■ Exercise details ■
Could you restate every record below word for word?
★ ★ ★ ★ ★ ★ ★
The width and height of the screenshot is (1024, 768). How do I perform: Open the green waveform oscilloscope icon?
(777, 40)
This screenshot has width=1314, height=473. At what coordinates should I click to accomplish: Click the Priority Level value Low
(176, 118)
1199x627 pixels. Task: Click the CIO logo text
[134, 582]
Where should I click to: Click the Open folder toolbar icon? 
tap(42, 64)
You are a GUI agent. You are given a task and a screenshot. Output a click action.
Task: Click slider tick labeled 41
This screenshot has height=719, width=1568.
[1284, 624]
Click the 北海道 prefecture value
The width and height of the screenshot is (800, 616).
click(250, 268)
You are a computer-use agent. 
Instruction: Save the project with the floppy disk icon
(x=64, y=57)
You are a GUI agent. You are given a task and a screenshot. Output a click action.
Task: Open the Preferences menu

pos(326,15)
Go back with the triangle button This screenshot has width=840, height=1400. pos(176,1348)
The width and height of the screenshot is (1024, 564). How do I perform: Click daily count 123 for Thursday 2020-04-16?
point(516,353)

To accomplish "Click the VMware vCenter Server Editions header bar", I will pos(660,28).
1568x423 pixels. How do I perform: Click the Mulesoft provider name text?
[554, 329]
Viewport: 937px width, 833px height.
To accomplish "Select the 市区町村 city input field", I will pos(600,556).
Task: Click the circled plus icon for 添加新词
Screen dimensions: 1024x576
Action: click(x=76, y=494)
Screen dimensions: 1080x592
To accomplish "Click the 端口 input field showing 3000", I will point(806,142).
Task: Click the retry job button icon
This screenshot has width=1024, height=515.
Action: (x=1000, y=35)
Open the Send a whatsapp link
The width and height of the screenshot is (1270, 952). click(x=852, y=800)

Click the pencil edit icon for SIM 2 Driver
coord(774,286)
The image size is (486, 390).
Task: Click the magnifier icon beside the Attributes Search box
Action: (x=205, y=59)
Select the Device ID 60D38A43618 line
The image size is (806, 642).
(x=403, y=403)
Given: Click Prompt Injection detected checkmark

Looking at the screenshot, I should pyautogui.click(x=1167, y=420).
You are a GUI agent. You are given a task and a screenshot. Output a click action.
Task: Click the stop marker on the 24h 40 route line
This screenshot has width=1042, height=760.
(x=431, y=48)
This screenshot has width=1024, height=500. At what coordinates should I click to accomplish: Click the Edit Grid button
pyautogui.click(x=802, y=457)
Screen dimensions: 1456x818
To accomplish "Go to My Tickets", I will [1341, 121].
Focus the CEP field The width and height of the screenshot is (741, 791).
★ ★ ★ ★ ★ ★ ★
■ Your response ■
The width and height of the screenshot is (1024, 768). How do I perform: Open the green waveform oscilloscope icon?
(777, 40)
This screenshot has width=1314, height=473. At what coordinates should I click to accomplish: Click the Priority Level value Low
(176, 118)
1199x627 pixels. Task: Click the CIO logo text
[134, 582]
Where should I click to: Click the Open folder toolbar icon? 
tap(42, 64)
You are a GUI agent. You are given a task and a screenshot. Output a click action.
Task: Click slider tick labeled 41
This screenshot has height=719, width=1568.
[1284, 624]
Click the 北海道 prefecture value
The width and height of the screenshot is (800, 616).
click(250, 268)
You are a computer-use agent. 
Instruction: Save the project with the floppy disk icon
(x=64, y=57)
You are a GUI agent. You are given a task and a screenshot. Output a click action.
Task: Open the Preferences menu

pos(326,15)
Go back with the triangle button This screenshot has width=840, height=1400. pos(176,1348)
The width and height of the screenshot is (1024, 564). How do I perform: Click daily count 123 for Thursday 2020-04-16?
point(516,353)

To accomplish "Click the VMware vCenter Server Editions header bar", I will pos(660,28).
1568x423 pixels. How do I perform: Click the Mulesoft provider name text?
[554, 329]
Viewport: 937px width, 833px height.
To accomplish "Select the 市区町村 city input field", I will pos(600,556).
Task: Click the circled plus icon for 添加新词
Screen dimensions: 1024x576
Action: click(x=76, y=494)
Screen dimensions: 1080x592
To accomplish "Click the 端口 input field showing 3000", I will point(806,142).
Task: Click the retry job button icon
This screenshot has width=1024, height=515.
Action: (x=1000, y=35)
Open the Send a whatsapp link
The width and height of the screenshot is (1270, 952). click(x=852, y=800)

Click the pencil edit icon for SIM 2 Driver
coord(774,286)
The image size is (486, 390).
Task: Click the magnifier icon beside the Attributes Search box
Action: (x=205, y=59)
Select the Device ID 60D38A43618 line
The image size is (806, 642).
(x=403, y=403)
Given: Click Prompt Injection detected checkmark

Looking at the screenshot, I should pyautogui.click(x=1167, y=420).
You are a GUI agent. You are given a task and a screenshot. Output a click action.
Task: Click the stop marker on the 24h 40 route line
This screenshot has width=1042, height=760.
(x=431, y=48)
This screenshot has width=1024, height=500. At what coordinates should I click to accomplish: Click the Edit Grid button
pyautogui.click(x=802, y=457)
Screen dimensions: 1456x818
To accomplish "Go to My Tickets", I will [1341, 121].
Focus the CEP field The width and height of the screenshot is (741, 791).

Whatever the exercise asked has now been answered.